In the end, we try to destroy that which we fear.
Maybe it is out of this fear that so
many of us have constructed almost every obstacle possible to actually having a
profound understanding of this Great Spirit. We fight wars and butcher millions
of people over “God”, but we (at least we of “Western Civilization”) have never
given thanks for the Earth. Most people literally have no physical contact with
the Earth. A tiny percent maybe camp next to their car once a year. We’re terrified
of Mother Earth. And this fear gets passed down to every level of society. I’m
beginning to understand that one of the cruelest jokes ever played on humanity
came from the words, “Go forth… and
subdue the Earth…” Sooner or later, we’ll finally understand that this is
simply not possible. Those words came from a fear of Earth; of ourselves. Look at what humanity has done to itself
in its arrogant and vain attempt to “subdue the Earth” – some estimate that
there is not one place on this good Earth where you can safely drink water from
a stream, river or lake; half the world is literally starving to death; we are
murdering innocent people to take oil!?
out of the bowels of the Earth; the weather now gives us 70 degrees in January
and hurricanes in New York City. Some spend all this time praying for “God” to
save us, while in the same breath allowing politicians and corporations to rape
and pillage God/Earth. I would dare say that they are actually trying to destroy God/Earth (that which they fear)

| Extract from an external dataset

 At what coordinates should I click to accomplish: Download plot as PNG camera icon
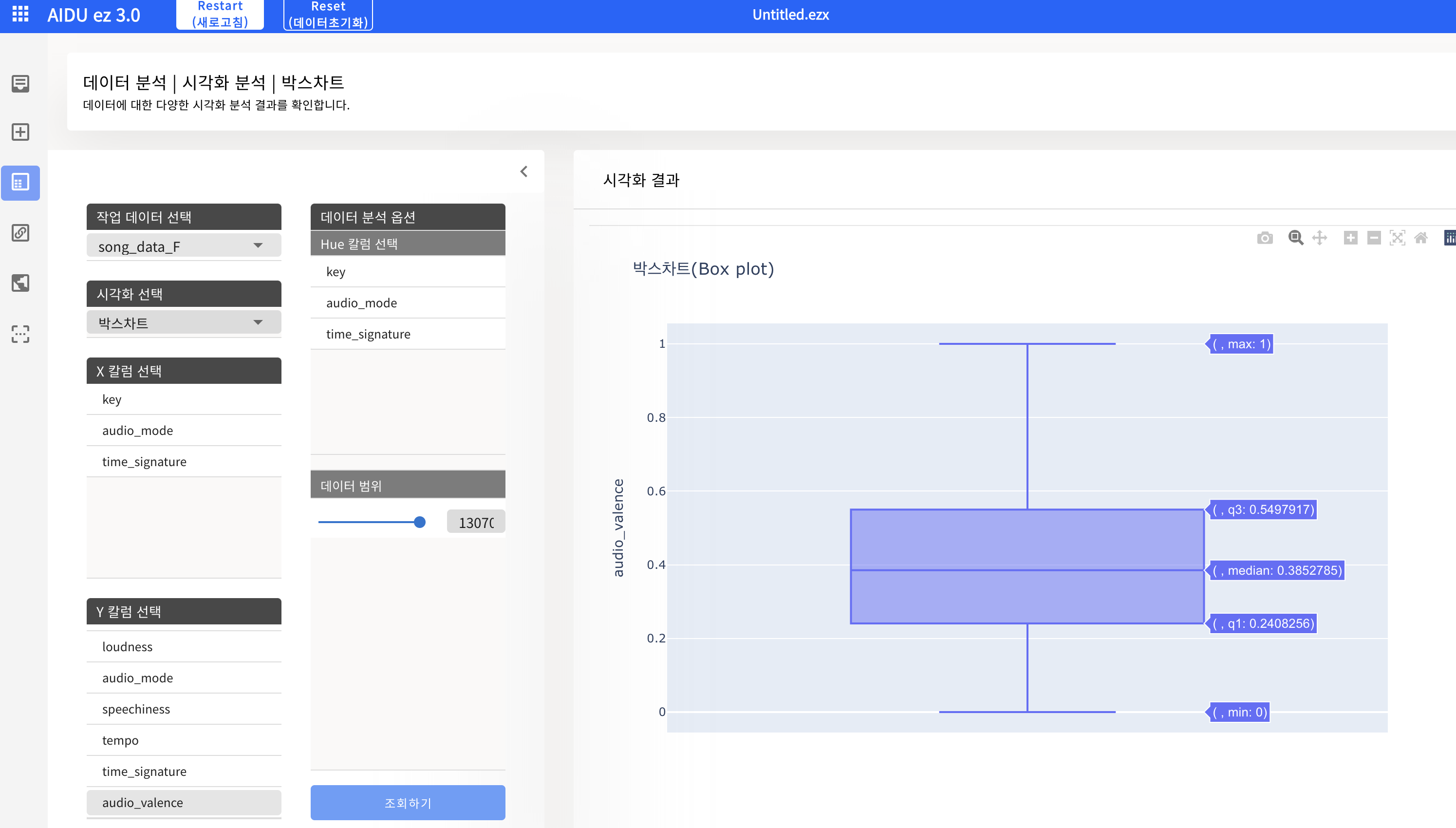1265,238
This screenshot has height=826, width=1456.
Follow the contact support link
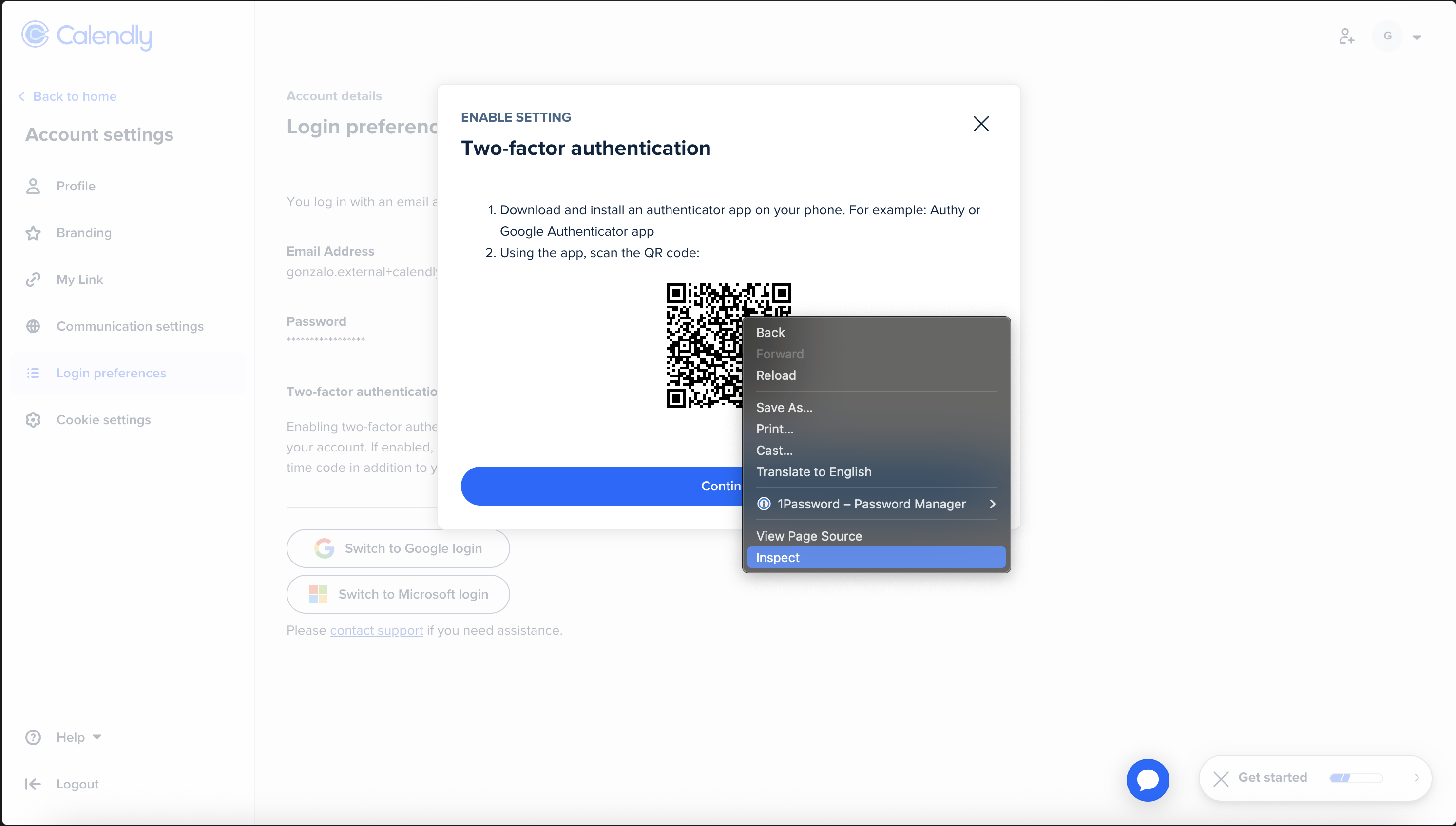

and pretend that they are the ones in control. But that’s just my
interpretation, I’m sure you have your own.
I spent several hours in marvelous
Redwood Canyon that day. I could go there every free hour I have the rest of
this Summer and never cease for one second to feel that I am indeed in the
Dwelling Place of a Great Spirit. I explored the trees. Soaked in their
stunning beauty. Laid on my back in the middle of them. Stared at the sky. Sat
quietly. Listened. Wandered down the canyon. Hacked through the thick manzanita
bushes to check out enormous old monarchs hidden away off the trail. I saw
nobody else there. I was all “alone” (as if only humans count as living things)
in the wilderness. A wilderness known to be full of bears and bugs. I should be
terrified, being out there so alone, completely solito… shouldn’t I?